Back to 2017 Annual Meeting Program


Patient Demographics and Complications Following Operative Treatment Distal Radius Fractures: A Review of 260,953 Cases
Kent T. Yamaguchi, MD; Robert C. Maciel, MS; Andrew R. Jensen, MD; Zorica Buser, PhD; Jason Ghodasra, MD; Jeffrey Wang, MD; Frank A. Petrigliano, MD; Casimir Dowd, MD
UCLA, Los Angeles, CA

Introduction: Distal radius fractures (DRFs) are becoming more prevalent as the population ages, with an estimated prevalence of 6% in women by age 80. The purpose of this study was to investigate the relationship between comorbidities and complication rates after operative fixation of DRFs in the Medicare population.

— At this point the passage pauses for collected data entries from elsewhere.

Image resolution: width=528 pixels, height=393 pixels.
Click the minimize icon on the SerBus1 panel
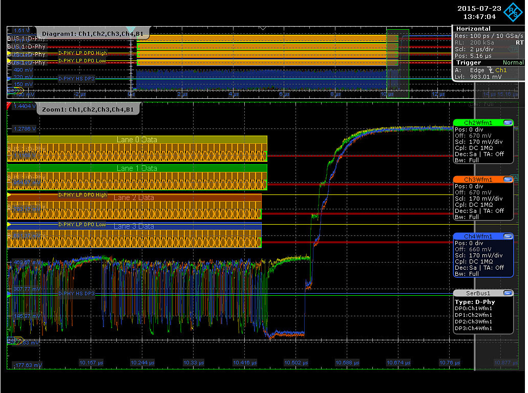[508, 292]
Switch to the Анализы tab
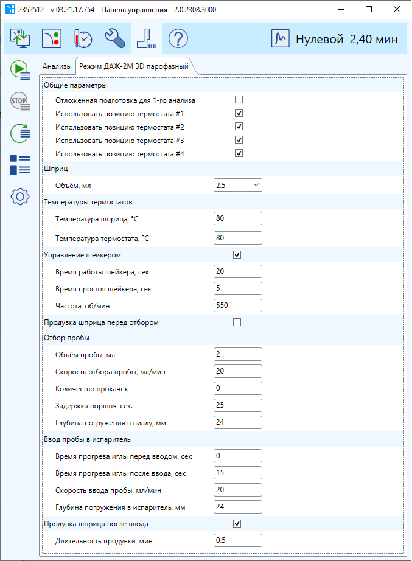The height and width of the screenshot is (561, 412). point(57,66)
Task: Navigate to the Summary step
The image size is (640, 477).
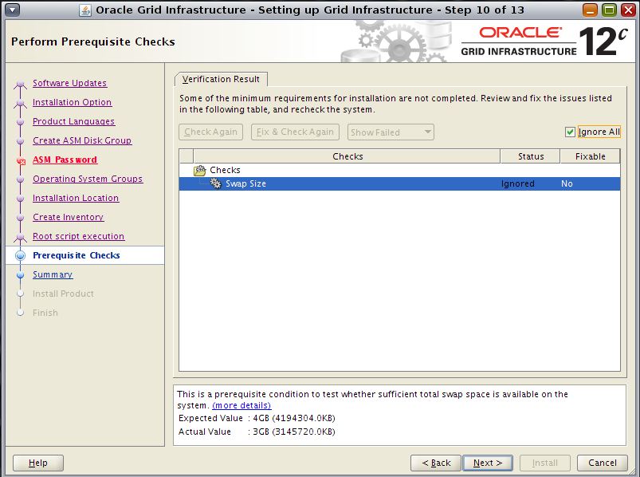Action: [x=53, y=274]
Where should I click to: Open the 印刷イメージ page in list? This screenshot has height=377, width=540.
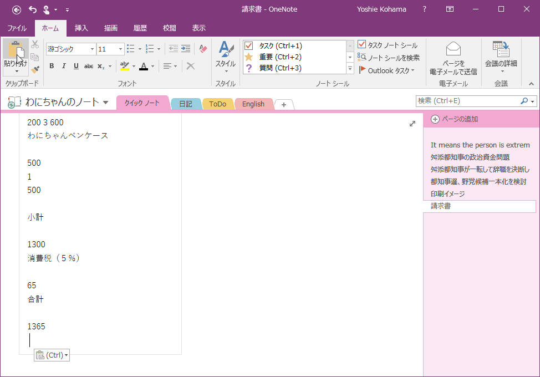[x=447, y=194]
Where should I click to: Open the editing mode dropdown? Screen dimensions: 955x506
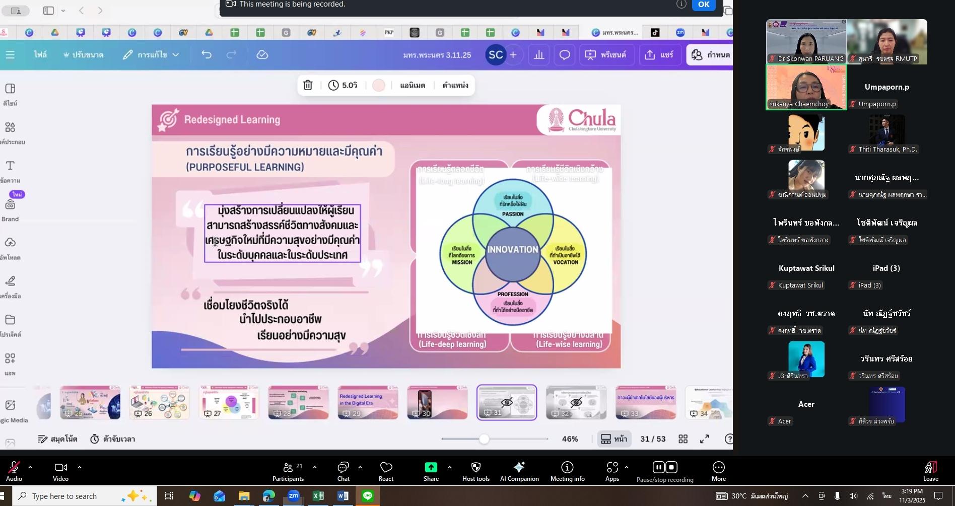[151, 55]
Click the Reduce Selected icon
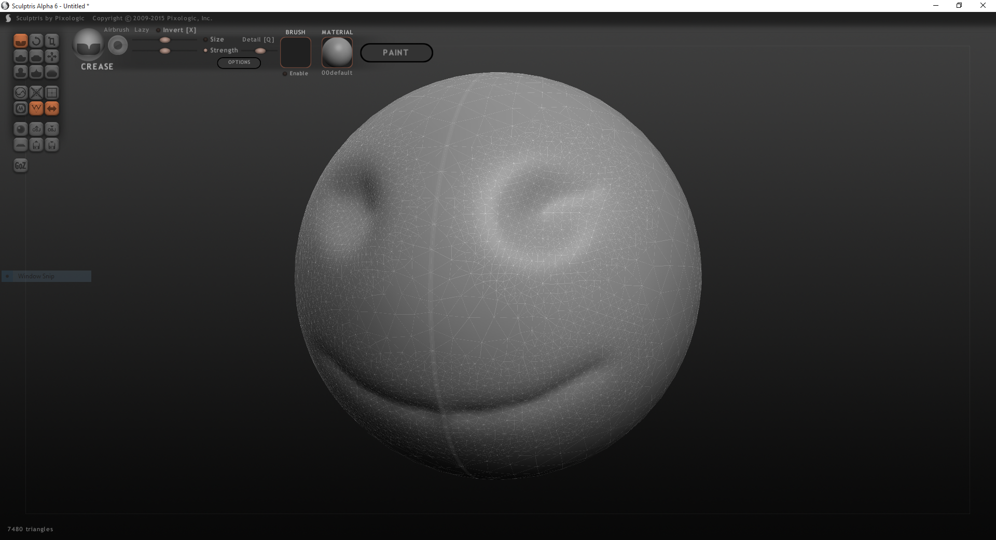This screenshot has height=540, width=996. pyautogui.click(x=36, y=93)
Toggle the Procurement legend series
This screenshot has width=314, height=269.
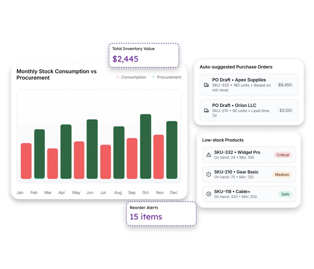pos(169,77)
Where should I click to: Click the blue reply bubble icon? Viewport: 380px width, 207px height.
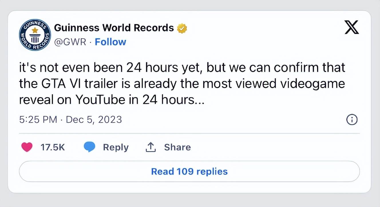click(x=90, y=147)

Materials & Methods: We identified all Medicare patients treated for DRFs between 2005-2012 by cross-referencing the corresponding CPT and ICD-9 codes. ORIF patients were stratified by diagnoses of osteoporosis, type 2 diabetes (T2DM), tobacco-use, obesity, and male gender. Outcomes evaluated were 90d rates of surgical-site infections (SSIs), osteomyelitis, wound complications (WC), nerve injury (NI), compartment syndrome, medical complications, 1-year rates of malunion, distal radio-ulnar joint instability (DRUJ) instability, and complex regional pain syndrome (CRPS). Odds ratios and confidence intervals were determined and chi-squared tests for association conducted between each risk factor and outcome of interest with statistical significance set at p<0.05.

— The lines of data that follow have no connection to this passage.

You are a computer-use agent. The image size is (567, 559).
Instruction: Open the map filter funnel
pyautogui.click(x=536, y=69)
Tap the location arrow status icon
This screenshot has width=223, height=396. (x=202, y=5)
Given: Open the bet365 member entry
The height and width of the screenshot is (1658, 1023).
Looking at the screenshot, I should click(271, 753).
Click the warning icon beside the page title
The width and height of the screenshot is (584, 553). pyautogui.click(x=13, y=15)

Results: 260,953 patients were treated for DRFs with an incidence of 5.97 per 10,000 Medicare patients. 43.3% of this population underwent ORIF, of which 22.6% had osteoporosis, 20.2% T2DM, 11.38% used tobacco, 7.05% were obese, and 15.4% were male. A diagnosis of osteoporosis was associated with significantly increased odds of SSIs, WC, malunion, and medical complications. T2DM was associated with significantly increased odds of SSIs, osteomyelitis, WC, NI, diagnosis of malunion, and medical complications. Tobacco use disorder was significantly associated with increased odds of SSIs, osteomyelitis, WC, NI, CRPS, diagnosis and treatment of malunion, DRUJ dislocation, treatment for DRUJ instability, and medical complications. Obesity was associated with significantly increased odds of SSIs, osteomyelitis, WC, NI, diagnosis and treatment of malunion, treatment for DRUJ instability, and medical complications. Male gender was associated with significantly increased odds of SSIs, osteomyelitis, WC, NI, diagnosis and treatment of malunion, DRUJ dislocation, DRUJ instability.

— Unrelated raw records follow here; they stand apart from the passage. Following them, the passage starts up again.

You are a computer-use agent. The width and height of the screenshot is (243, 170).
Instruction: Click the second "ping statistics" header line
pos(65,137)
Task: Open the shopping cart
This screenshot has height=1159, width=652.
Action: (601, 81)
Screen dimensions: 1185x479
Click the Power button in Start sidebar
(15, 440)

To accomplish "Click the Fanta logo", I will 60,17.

Conclusions: To our knowledge, this is the largest study evaluating demographics and complication rates in Medicare patients undergoing ORIF for DRFs. Each patient variable was associated with increased risk of SSI. T2DM, obesity, smoking, and male gender each relate with increased risk of infection, nerve injury, wound complications, and malunion. In conclusion, patient demographics should be closely examined when determining treatment for distal radius fractures in order to optimize patient outcomes.